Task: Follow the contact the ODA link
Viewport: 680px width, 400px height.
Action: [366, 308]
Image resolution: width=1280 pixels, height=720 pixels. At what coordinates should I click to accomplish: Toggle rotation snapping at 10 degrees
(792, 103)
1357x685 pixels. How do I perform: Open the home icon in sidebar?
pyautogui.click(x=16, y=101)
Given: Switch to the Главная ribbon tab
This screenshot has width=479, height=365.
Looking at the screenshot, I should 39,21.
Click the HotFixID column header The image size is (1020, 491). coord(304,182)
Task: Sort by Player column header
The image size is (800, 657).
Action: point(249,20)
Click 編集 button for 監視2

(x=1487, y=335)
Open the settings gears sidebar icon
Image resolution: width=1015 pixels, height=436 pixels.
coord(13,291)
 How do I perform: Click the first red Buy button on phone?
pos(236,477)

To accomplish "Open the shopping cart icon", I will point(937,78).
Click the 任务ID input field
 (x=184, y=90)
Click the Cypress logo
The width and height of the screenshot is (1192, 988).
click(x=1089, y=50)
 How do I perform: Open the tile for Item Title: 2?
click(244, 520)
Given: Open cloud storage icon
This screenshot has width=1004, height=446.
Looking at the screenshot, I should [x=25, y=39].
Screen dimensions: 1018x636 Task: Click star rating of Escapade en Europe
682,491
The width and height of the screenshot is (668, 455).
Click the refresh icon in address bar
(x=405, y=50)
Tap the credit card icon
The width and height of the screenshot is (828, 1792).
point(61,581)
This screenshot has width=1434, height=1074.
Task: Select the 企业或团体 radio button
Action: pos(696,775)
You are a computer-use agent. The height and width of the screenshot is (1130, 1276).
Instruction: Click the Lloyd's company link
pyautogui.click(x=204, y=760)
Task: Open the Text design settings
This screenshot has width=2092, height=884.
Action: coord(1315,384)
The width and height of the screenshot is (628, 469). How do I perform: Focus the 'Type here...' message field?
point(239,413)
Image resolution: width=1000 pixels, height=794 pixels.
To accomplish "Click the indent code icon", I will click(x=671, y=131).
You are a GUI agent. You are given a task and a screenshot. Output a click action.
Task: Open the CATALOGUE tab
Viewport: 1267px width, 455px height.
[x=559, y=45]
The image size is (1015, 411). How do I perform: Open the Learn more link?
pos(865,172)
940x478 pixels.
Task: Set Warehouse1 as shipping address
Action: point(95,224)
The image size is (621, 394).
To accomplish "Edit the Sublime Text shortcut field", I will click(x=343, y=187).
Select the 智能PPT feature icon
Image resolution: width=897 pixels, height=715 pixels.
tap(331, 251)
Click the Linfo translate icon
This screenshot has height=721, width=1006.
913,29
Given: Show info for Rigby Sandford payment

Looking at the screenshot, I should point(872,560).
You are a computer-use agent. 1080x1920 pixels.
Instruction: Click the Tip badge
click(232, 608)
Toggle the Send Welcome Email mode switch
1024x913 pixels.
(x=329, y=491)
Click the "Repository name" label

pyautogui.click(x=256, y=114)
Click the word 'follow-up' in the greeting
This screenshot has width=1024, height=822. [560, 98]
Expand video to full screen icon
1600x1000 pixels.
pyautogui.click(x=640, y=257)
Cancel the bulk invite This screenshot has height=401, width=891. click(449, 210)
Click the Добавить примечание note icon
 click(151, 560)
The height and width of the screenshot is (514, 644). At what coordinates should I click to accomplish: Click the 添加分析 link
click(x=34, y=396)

*Activity:* Extract the full listing and reproduce each line exactly.

*Result for this exercise:*
Task: Follow the contact the ODA link
Viewport: 680px width, 400px height.
Action: [366, 308]
Image resolution: width=1280 pixels, height=720 pixels. At what coordinates should I click to accomplish: Toggle rotation snapping at 10 degrees
(792, 103)
1357x685 pixels. How do I perform: Open the home icon in sidebar?
pyautogui.click(x=16, y=101)
Given: Switch to the Главная ribbon tab
This screenshot has width=479, height=365.
Looking at the screenshot, I should 39,21.
Click the HotFixID column header The image size is (1020, 491). coord(304,182)
Task: Sort by Player column header
The image size is (800, 657).
Action: point(249,20)
Click 編集 button for 監視2

(x=1487, y=335)
Open the settings gears sidebar icon
Image resolution: width=1015 pixels, height=436 pixels.
coord(13,291)
 How do I perform: Click the first red Buy button on phone?
pos(236,477)

To accomplish "Open the shopping cart icon", I will point(937,78).
Click the 任务ID input field
 (x=184, y=90)
Click the Cypress logo
The width and height of the screenshot is (1192, 988).
click(x=1089, y=50)
 How do I perform: Open the tile for Item Title: 2?
click(244, 520)
Given: Open cloud storage icon
This screenshot has width=1004, height=446.
Looking at the screenshot, I should [x=25, y=39].
Screen dimensions: 1018x636 Task: Click star rating of Escapade en Europe
682,491
The width and height of the screenshot is (668, 455).
Click the refresh icon in address bar
(x=405, y=50)
Tap the credit card icon
The width and height of the screenshot is (828, 1792).
point(61,581)
This screenshot has width=1434, height=1074.
Task: Select the 企业或团体 radio button
Action: pos(696,775)
You are a computer-use agent. The height and width of the screenshot is (1130, 1276).
Instruction: Click the Lloyd's company link
pyautogui.click(x=204, y=760)
Task: Open the Text design settings
This screenshot has width=2092, height=884.
Action: coord(1315,384)
The width and height of the screenshot is (628, 469). How do I perform: Focus the 'Type here...' message field?
point(239,413)
Image resolution: width=1000 pixels, height=794 pixels.
To accomplish "Click the indent code icon", I will click(x=671, y=131).
You are a GUI agent. You are given a task and a screenshot. Output a click action.
Task: Open the CATALOGUE tab
Viewport: 1267px width, 455px height.
[x=559, y=45]
The image size is (1015, 411). How do I perform: Open the Learn more link?
pos(865,172)
940x478 pixels.
Task: Set Warehouse1 as shipping address
Action: point(95,224)
The image size is (621, 394).
To accomplish "Edit the Sublime Text shortcut field", I will click(x=343, y=187).
Select the 智能PPT feature icon
Image resolution: width=897 pixels, height=715 pixels.
tap(331, 251)
Click the Linfo translate icon
This screenshot has height=721, width=1006.
913,29
Given: Show info for Rigby Sandford payment

Looking at the screenshot, I should point(872,560).
You are a computer-use agent. 1080x1920 pixels.
Instruction: Click the Tip badge
click(232, 608)
Toggle the Send Welcome Email mode switch
1024x913 pixels.
(x=329, y=491)
Click the "Repository name" label

pyautogui.click(x=256, y=114)
Click the word 'follow-up' in the greeting
This screenshot has width=1024, height=822. [560, 98]
Expand video to full screen icon
1600x1000 pixels.
pyautogui.click(x=640, y=257)
Cancel the bulk invite This screenshot has height=401, width=891. click(449, 210)
Click the Добавить примечание note icon
 click(151, 560)
The height and width of the screenshot is (514, 644). At what coordinates should I click to accomplish: Click the 添加分析 link
click(x=34, y=396)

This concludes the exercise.